TITLE:
Hypothesizing “Reward” Gene Polymorphisms May Predict High Rates of Injury and Addiction in the Workforce: A Nutrient and Electrotherapeutic Based Solution
AUTHORS:
Kenneth Blum, Thomas Simpaatico, Roger L. Waite, Seth H. Blum, Kristina Dushaj, Margaret A. Madigan, Eric R. Braverman, Marlene Oscar-Bermanm
KEYWORDS:
Injuries, Workforce, Reward Gene Polymorphisms, KB220Z, Electrotherapy Device & Program, Iatrogenic Analgesic Addiction, Reward Deficiency System Solution
JOURNAL NAME:
Health,
Vol.6 No.16,
September
19,
2014
ABSTRACT: We hypothesize that
individuals with genetic predisposition to Substance Use Disorder (SUD) may have
greater likelihood of experiencing work related accidents. We further hypothesize
that high risk populations will carry single or multiple polymorphisms associated
with brain reward circuitry and/or brain reward cascade, including: Dopaminergic
(i.e. DRD2 receptor genes); Serotonergic
(i.e. 5-HTT2 receptor genes); Endorphinergic
(i.e. pre-enkephalin genes); Gabergic
(i.e. GABAA receptor genes);
Neurotransmitter Metabolizing genes (i.e. MAO and COMT genes) among others (GARSRXTM).

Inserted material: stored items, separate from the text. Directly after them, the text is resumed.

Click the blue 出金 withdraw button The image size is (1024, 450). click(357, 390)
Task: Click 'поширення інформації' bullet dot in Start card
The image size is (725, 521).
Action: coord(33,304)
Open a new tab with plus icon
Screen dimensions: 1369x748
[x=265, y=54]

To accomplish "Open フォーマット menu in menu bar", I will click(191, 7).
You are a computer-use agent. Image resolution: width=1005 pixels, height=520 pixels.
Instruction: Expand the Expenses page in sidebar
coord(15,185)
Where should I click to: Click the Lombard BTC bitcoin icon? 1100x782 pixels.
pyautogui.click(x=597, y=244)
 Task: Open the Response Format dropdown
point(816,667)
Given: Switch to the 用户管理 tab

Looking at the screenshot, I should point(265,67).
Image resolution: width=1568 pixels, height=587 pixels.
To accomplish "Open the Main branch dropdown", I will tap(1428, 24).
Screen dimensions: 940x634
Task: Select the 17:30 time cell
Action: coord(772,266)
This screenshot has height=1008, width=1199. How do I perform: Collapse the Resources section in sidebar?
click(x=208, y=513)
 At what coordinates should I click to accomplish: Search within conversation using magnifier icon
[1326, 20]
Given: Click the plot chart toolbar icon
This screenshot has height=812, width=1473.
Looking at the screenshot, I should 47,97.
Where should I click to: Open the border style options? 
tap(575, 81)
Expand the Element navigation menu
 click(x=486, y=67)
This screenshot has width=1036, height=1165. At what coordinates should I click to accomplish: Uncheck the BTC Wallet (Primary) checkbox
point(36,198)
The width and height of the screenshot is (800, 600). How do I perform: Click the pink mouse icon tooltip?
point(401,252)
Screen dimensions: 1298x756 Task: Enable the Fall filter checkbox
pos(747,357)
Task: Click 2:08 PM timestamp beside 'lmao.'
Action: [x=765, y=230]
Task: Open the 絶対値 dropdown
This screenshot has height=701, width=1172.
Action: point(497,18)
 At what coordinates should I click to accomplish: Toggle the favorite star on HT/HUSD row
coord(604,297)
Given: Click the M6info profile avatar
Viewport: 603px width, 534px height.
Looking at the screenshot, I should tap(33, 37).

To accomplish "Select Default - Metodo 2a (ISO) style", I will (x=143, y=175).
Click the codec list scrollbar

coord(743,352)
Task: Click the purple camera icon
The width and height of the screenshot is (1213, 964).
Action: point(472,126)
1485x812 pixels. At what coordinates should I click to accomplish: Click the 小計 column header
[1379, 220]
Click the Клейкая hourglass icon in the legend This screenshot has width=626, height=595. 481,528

Analgesic addiction as well as “pseudoaddiction” must be treated to improve pain
control and its management. We propose that non-pharmacological alternatives to
pain relief, in high risk, addiction-prone individuals, are Electrotherapeutic Device(s)
and Programs. We further propose patented KB220Z, a nutraceutical designed to release
dopamine at the nucleus accumbens, will reduce craving behavior, in genetically
programmed individuals. By utilizing both alternatives in DNA analyzed injured workers,
a reduction in analgesic addiction (genuine or pseudo) leads to improved health
and quicker return to work. We also hypothesize that this novel approach will impact
costs related to injuries in the workforce. Effective management of chronic pain,
especially in high addiction-prone workforce populations, is possible in spite of
being particularly elusive. A series of factors encumber pain assessment and management,
including analgesia addiction, pharmacogenomic response to pain medications, and
genetically inherited factors involving gene polymorphisms. Additional research
is required to test these stipulated hypotheses related to genetic proneness to
addiction, but also proneness to accidents in the workplace and reduction of craving
behavior. Our hypothesis that genotyping coupled with both KB220ZTM and the pharmaceutical-free
Electrotherapy, will reduce iatrogenic induced analgesia addiction. This approach
will achieve attainable effective pain management and quicker return to work. We
propose outcomes such as the Reward Deficiency System SolutionTM may become an adjunct
in the war against iatrogenic pain medication addiction.